Almost daily, a good Samaritan would offer food, shelter, and aid at a much needed time. When the family passed through Burwell, they were invited to become a feature of Nebraska’s Big Rodeo. There they made a little money joining the parade, judging the beauty pageant, and being chased around by real live Indians in staged reenactments, just like the brave folks of Wagon Train.

Later in their journey, a police officer even pulled over a passing moving truck to extort some moving blankets for the family on a cold Wyoming night. It seemed the farther down the trail they went, the closer to the Lord they got.
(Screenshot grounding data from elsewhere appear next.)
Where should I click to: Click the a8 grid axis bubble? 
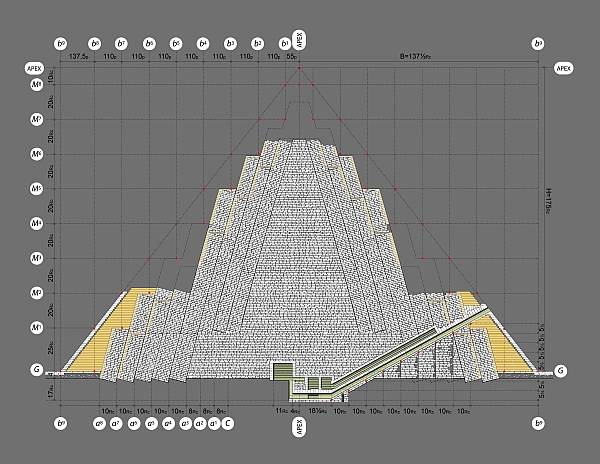[99, 424]
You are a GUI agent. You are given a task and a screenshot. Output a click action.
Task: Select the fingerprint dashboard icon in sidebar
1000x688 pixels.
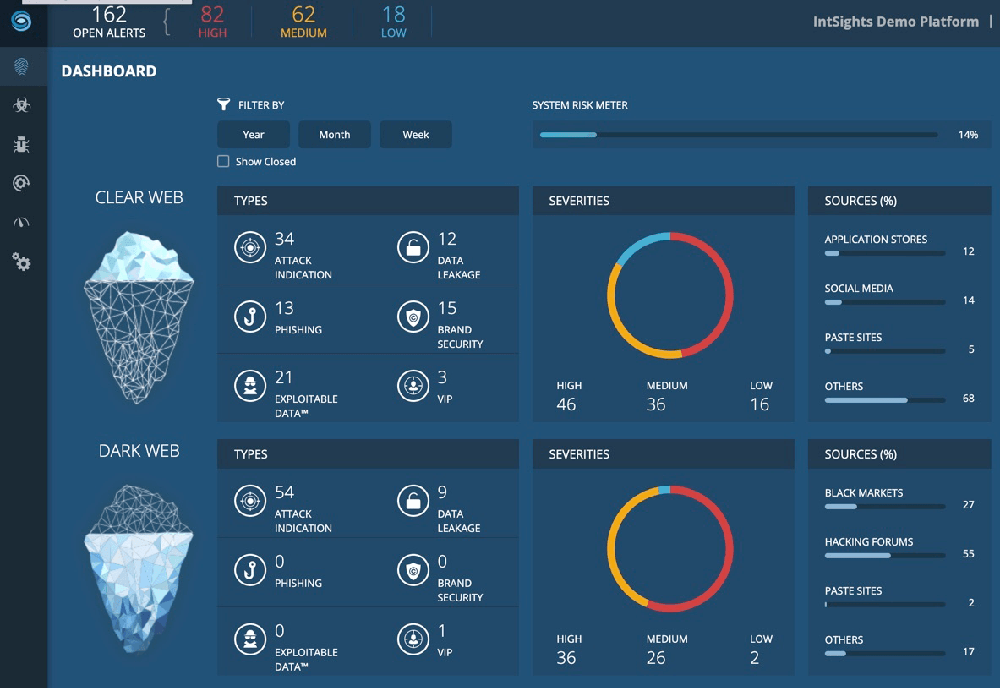click(x=22, y=66)
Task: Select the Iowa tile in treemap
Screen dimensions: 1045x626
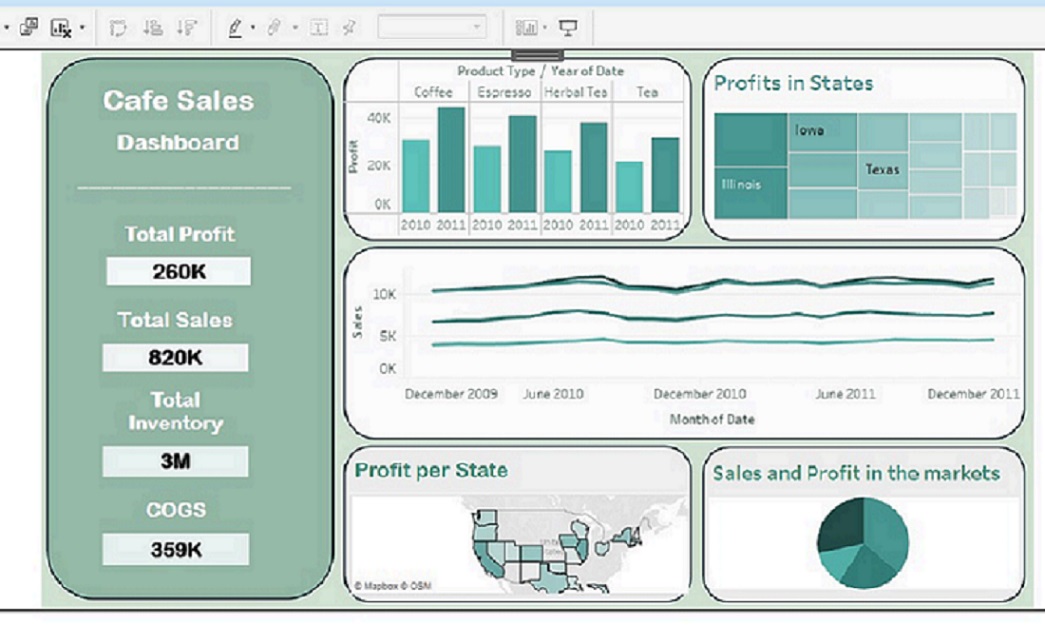Action: [x=822, y=132]
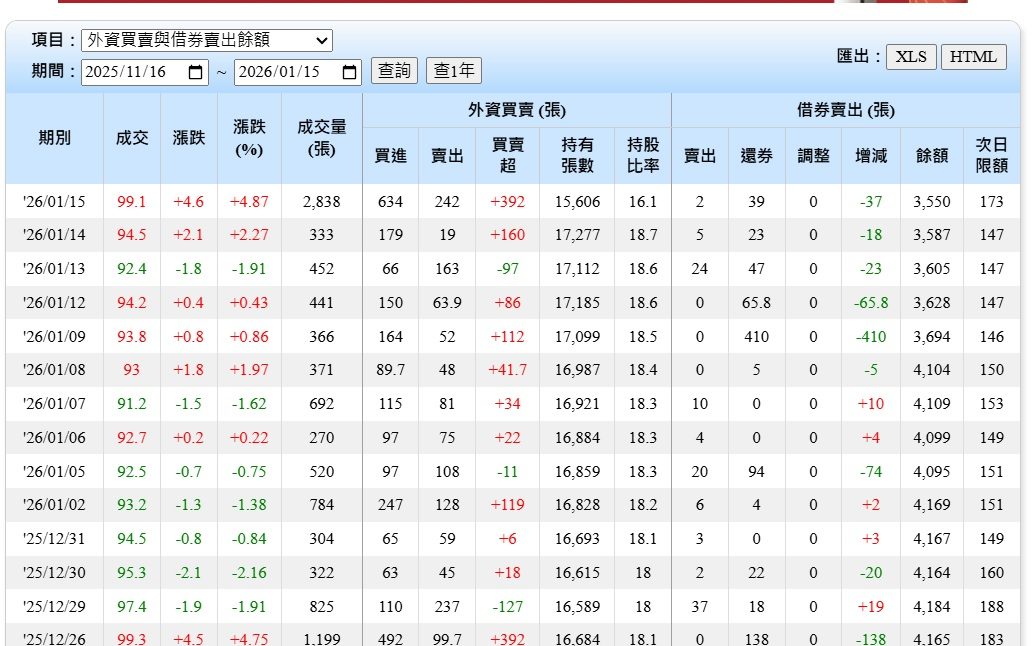Screen dimensions: 1036x646
Task: Click into the end date field 2026/01/15
Action: pos(298,73)
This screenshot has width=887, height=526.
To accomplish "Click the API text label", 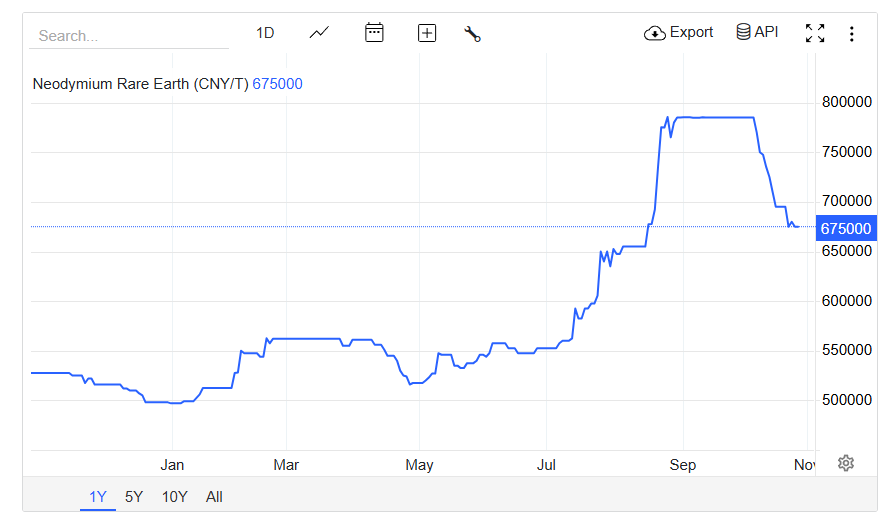I will (766, 32).
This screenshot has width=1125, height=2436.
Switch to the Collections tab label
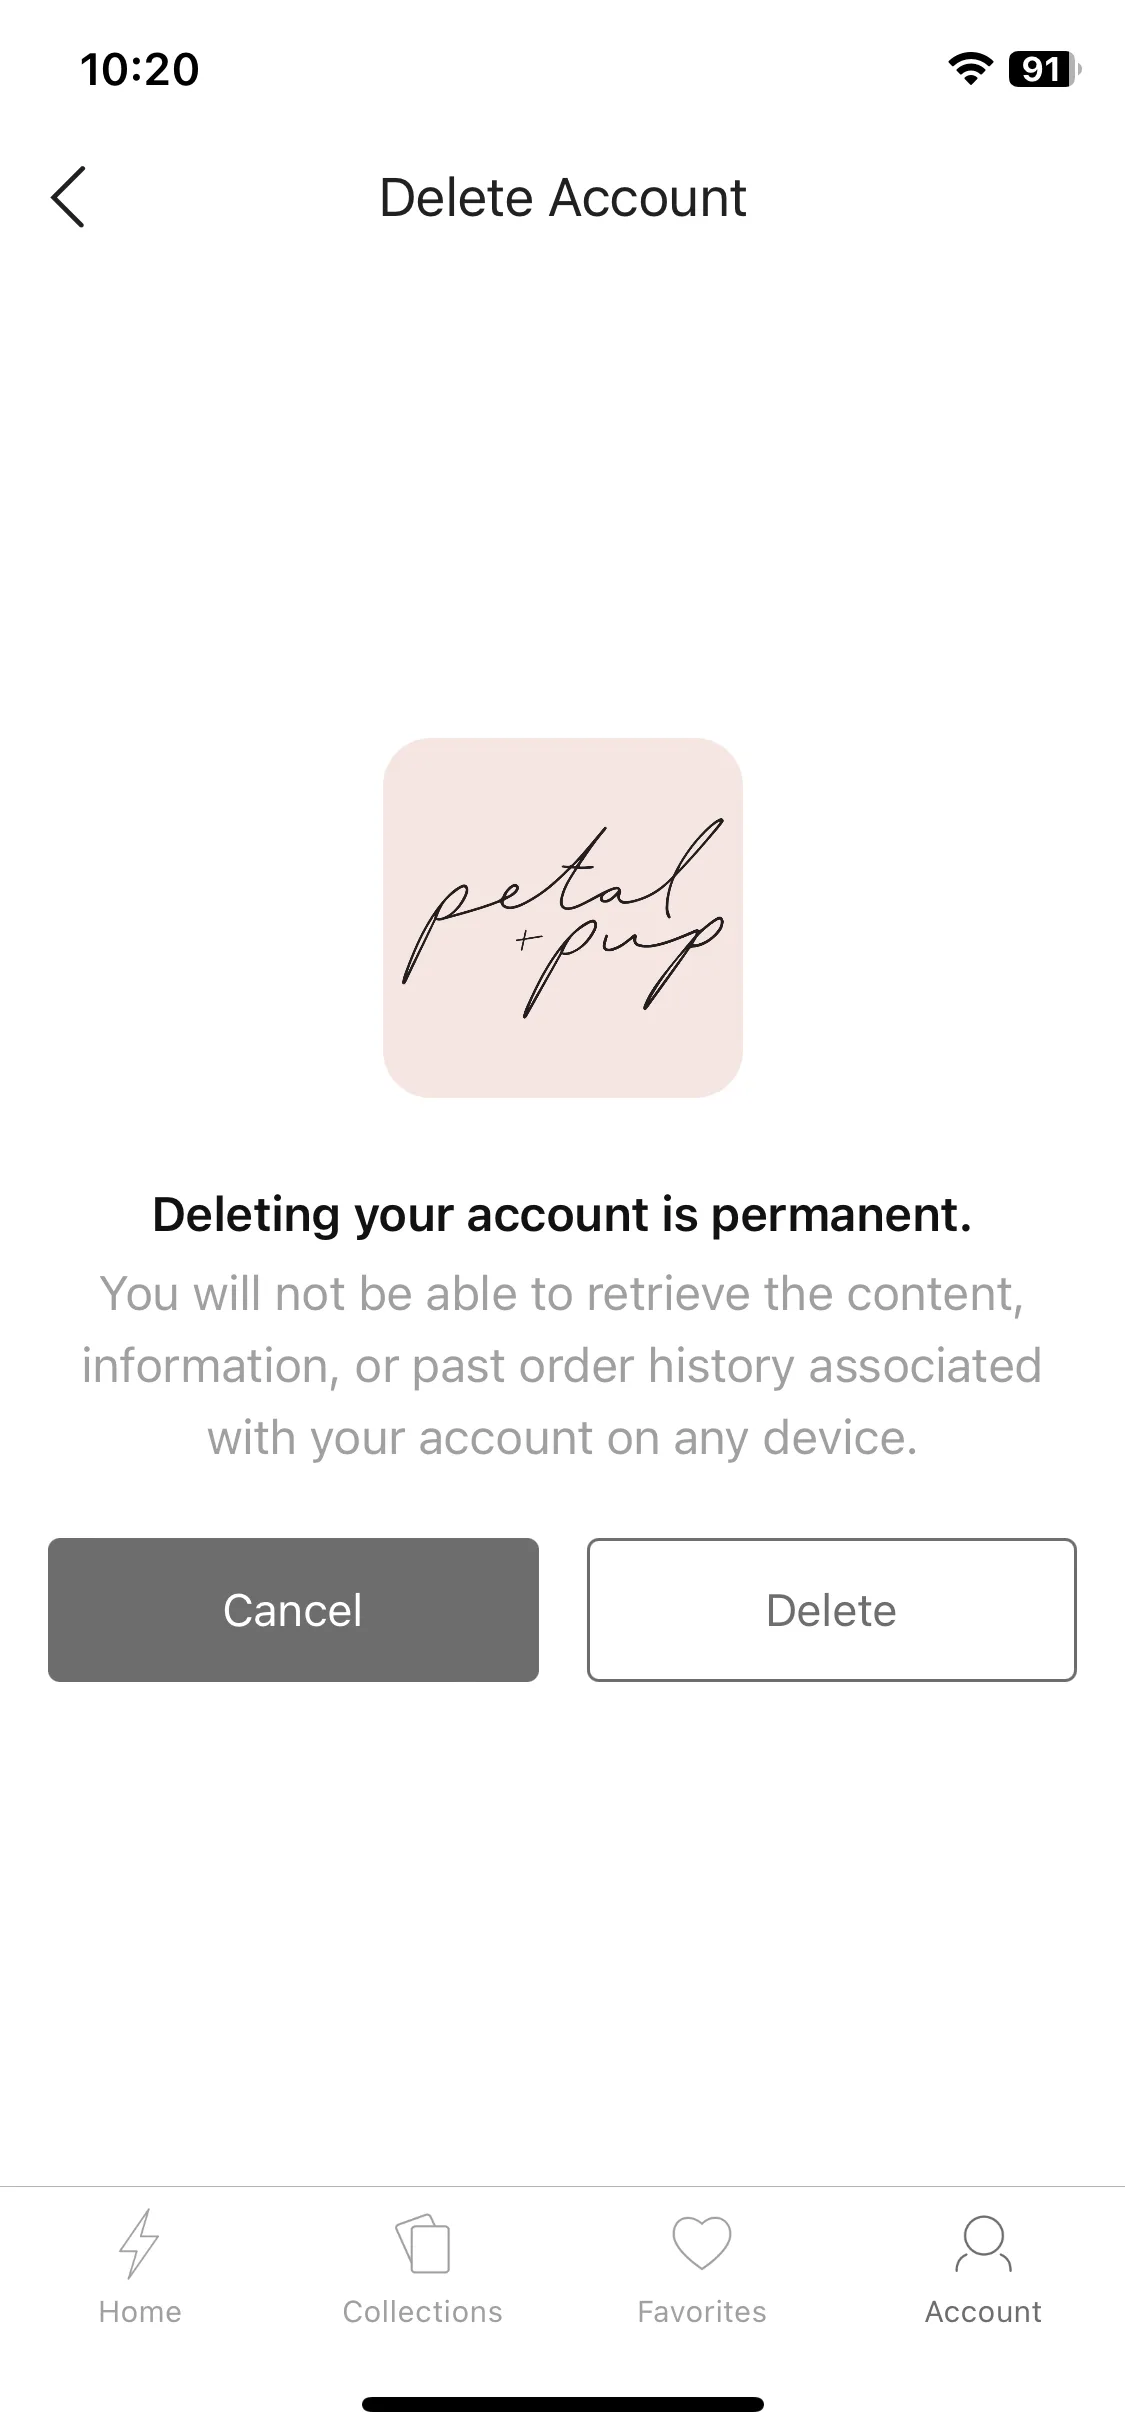pos(423,2312)
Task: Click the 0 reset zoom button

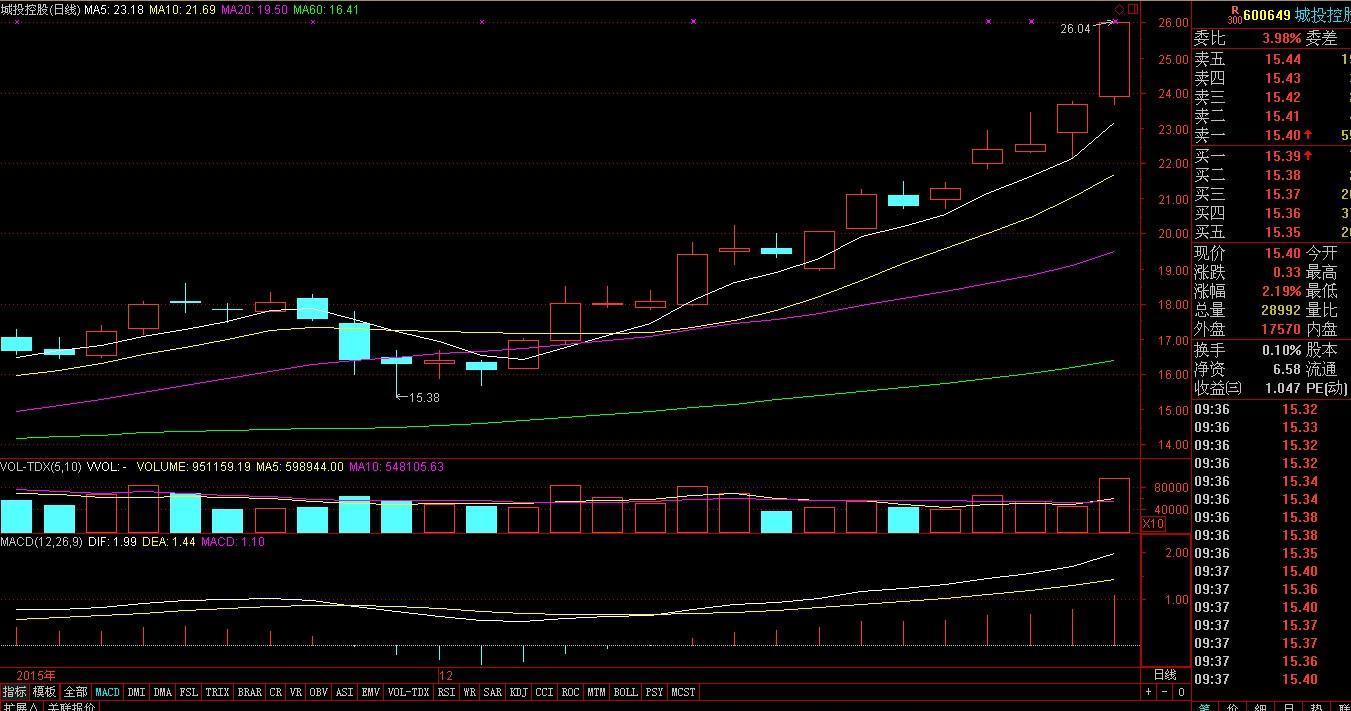Action: click(x=1181, y=692)
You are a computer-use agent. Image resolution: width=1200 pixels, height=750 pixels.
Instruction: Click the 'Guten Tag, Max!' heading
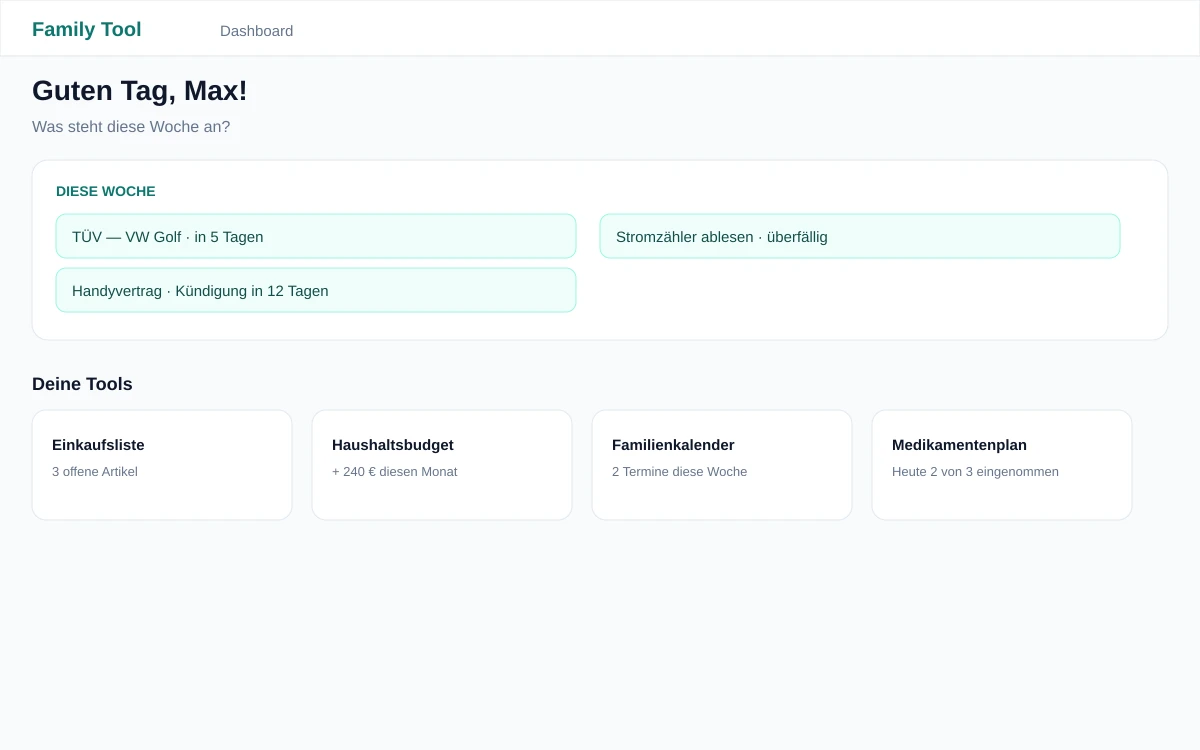pos(139,91)
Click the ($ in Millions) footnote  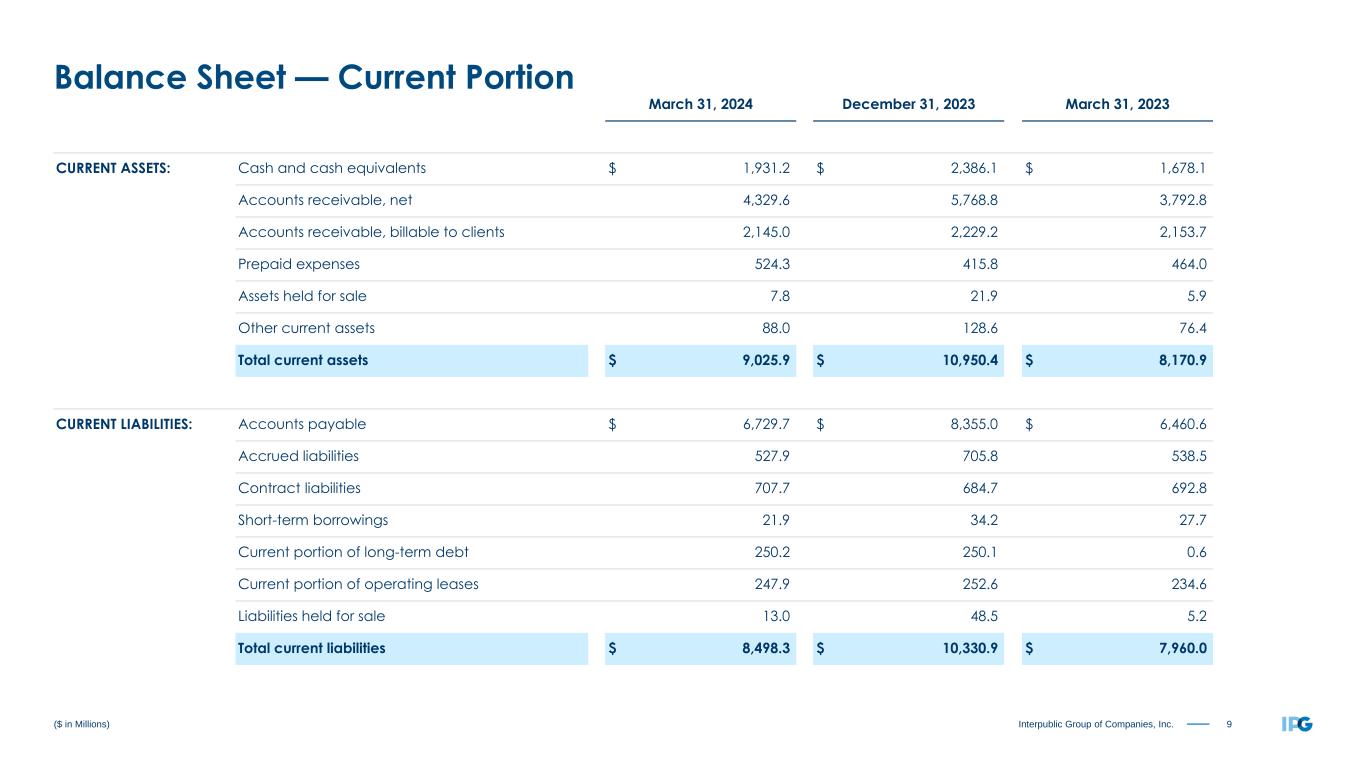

This fact became most apparent one early morning in rural Wyoming. When the family had awoke to begin their day, they had found that all of their horses had simply vanished, either stolen or on the loose. The family scoured the vast Wyoming landscape searching in all directions for the horses, calling out their names and praying for them to return. They could see for miles in any direction, but they could not see the horses. Concern became panic, and panic became despair. Losing the horses would have left them stranded and unable to buy replacements. In the distance they noticed a small dust cloud, probably the trail of a dusty farm truck they were hoping to flag down for help. Slowly the cloud grew larger and larger as the distance between them became smaller and smaller. At about a mile away, the family could make out the shapes of horses; their horses. The horses greeted the family happily, and not a single one was missing. The family considered this a miracle; an answered prayer from a loving Heavenly Father. That experience cemented their testimony and gave them added courage to press on through the difficult mountain terrain ahead of them.

The Gulbranson family overcame many hardships to make it to the Great Salt Lake. There they made a modest living in Draper, until opportunity called for them in British Columbia, Canada. That is where my story begins, though in no small part from the efforts and sacrifices of my father and his family.

We ought to remember that the pioneer spirit did not end once the west was tamed. Nor did it end as the Gulbranson family settled in Draper at the end of 1962. The pioneer spirit carries on in the hearts of good people who face trial and conflict with longsuffering, patience, and a hope for something better.  Your journey may be one that calls you to escape a broken family, a crippling addiction, or any other hopeless situation. The trail may be different for all of us, but the stakes remain the same. Big or small, the trail you blaze for your posterity is the legacy that they will look to. Keep that in mind when you feel like giving up, giving in, or giving out.